At the center stands אַהֲבָה itself, not as vague religious warmth but as a commanded bond with Hashem. The mitzvah builds a heart that does not relate to Torah only through fear, duty, or intellectual agreement, but through genuine attraction to the One Who is its source.

Between a person and G-d - בֵּין אָדָם לְמָקוֹם

This mitzvah is one of the clearest expressions of בין אדם למקום because it governs the inner quality of the Jew’s direct relationship with Hashem. It teaches that avodas Hashem is not exhausted by external compliance; the relationship itself is part of what Torah commands.

Faith – אֱמוּנָה

אהבת ה׳ grows out of אֱמוּנָה because love depends on real recognition of Who Hashem is.

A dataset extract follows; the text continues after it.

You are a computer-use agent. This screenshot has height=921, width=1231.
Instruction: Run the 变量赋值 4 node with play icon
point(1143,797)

The mitzvah therefore strengthens a form of faith that is not merely assent to doctrine, but living awareness that draws the heart toward trust and attachment.

Core Beliefs – יְסוֹדוֹת הָאֱמוּנָה

אהבת ה׳ is not an isolated emotional command; it is rooted in the deepest יסודות האמונה — foundations of faith. A person cannot truly love what he does not recognize. The mitzvah therefore rests upon clarity about Who Hashem is — His unity, His role as Creator, and His continuous involvement in existence. Love emerges when these truths move from abstract belief into lived awareness.

Unity of G-d – ה' אֶחָד

Its location after Shema shows that love is bound to the recognition of Hashem’s unity. When a person internalizes that all reality depends upon one Divine source, the soul is less scattered among competing centers and more capable of gathering itself toward Hashem in love.

Shema – קְרִיאַת שְׁמַע

This mitzvah is inseparably tied to קריאת שמע, where it appears directly after the declaration of Hashem’s unity. The structure itself teaches the relationship: first recognition — “ה׳ אחד,” then response — “ואהבת.” Shema becomes not only a statement of belief, but a daily reawakening of love, anchoring the mitzvah into fixed moments of lived avodah.

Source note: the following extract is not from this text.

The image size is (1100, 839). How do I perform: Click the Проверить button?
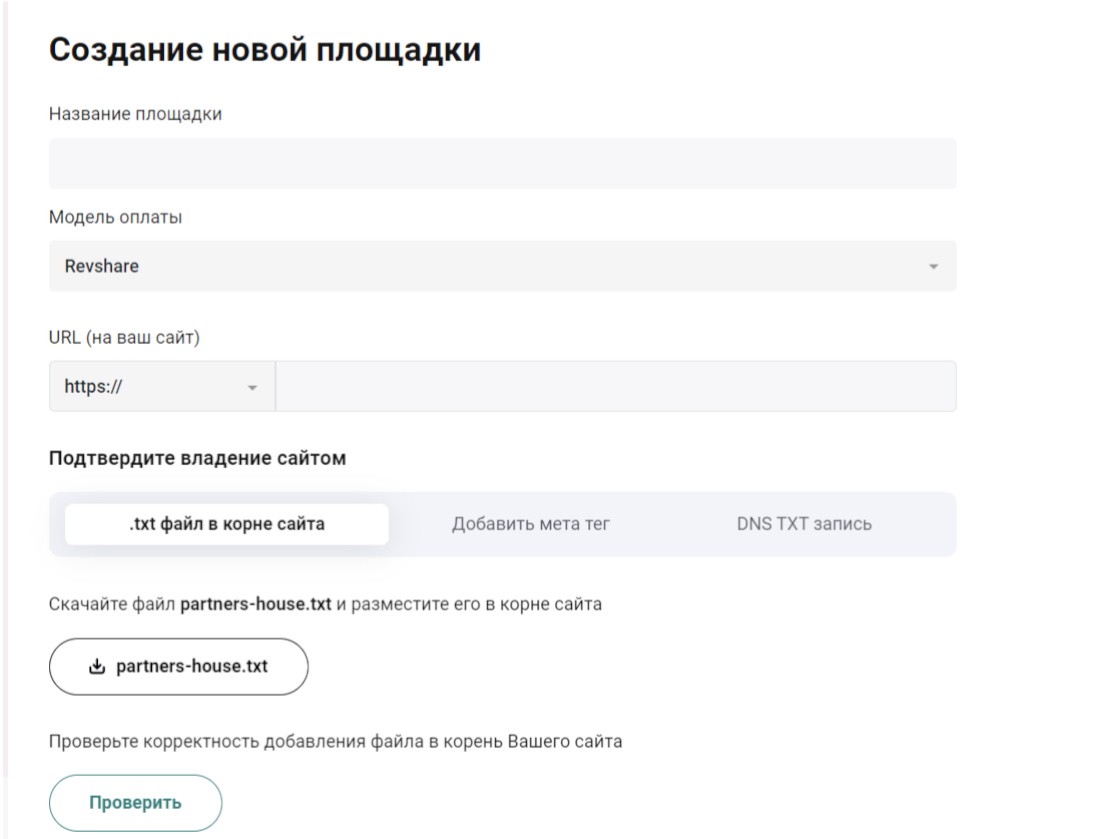tap(135, 802)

Ten Commandments – עֲשֶׂרֶת הַדִּבְּרוֹת

While אהבת ה׳ is not explicitly stated in the עשרת הדברות, it is conceptually embedded within them. The first commandment establishes belief in Hashem, and the second rejects all competing allegiances. אהבת ה׳ emerges as the inner fulfillment of these commands — not only to acknowledge Hashem and reject idolatry, but to be inwardly drawn toward Him. In this sense, love is the emotional and relational completion of the covenant introduced at Sinai.

Thought – מַחֲשָׁבָה

Rambam and the later conceptual tradition make clear that thought is not incidental here. Contemplation is one of the principal pathways through which this mitzvah is formed. The command builds a person whose inner life is not passive, but deliberately directed toward truths that awaken the heart.

Torah – תּוֹרָה

Torah belongs here because love of Hashem is both nourished by Torah and expressed through Torah. Learning is not merely informational. It becomes one of the chief ways a Jew encounters the Divine wisdom that gives rise to deeper affection and loyalty.

Reverence – יִרְאַת שָׁמַיִם

Although love and reverence are distinct, this mitzvah deepens יִרְאַת שָׁמַיִם by refining the relationship itself. Love without reverence can become sentimental, while reverence without love can become distant. אהבת ה׳ helps produce a reverence that is warm, living, and relational.

Tefillah - תְּפִלָּה

Tefillah reflects this mitzvah because prayer becomes fuller when it is not merely recital but encounter. Love of Hashem gives the inner orientation through which words of tefillah are spoken not only correctly, but personally.

Holiness – קְדֻשָּׁה

קדושה emerges here because love gathers the person inwardly toward Hashem and away from scattered spiritual life. The mitzvah builds a more sanctified inner world, one in which desires, loyalties, and attention are increasingly organized around what is holy.

Humility - עֲנָוָה

ענוה is strengthened when a person loves Hashem properly, because real love of Hashem reorders the self. The ego is no longer the center around which everything else revolves. The person becomes more willing to live in relation to something infinitely greater than himself.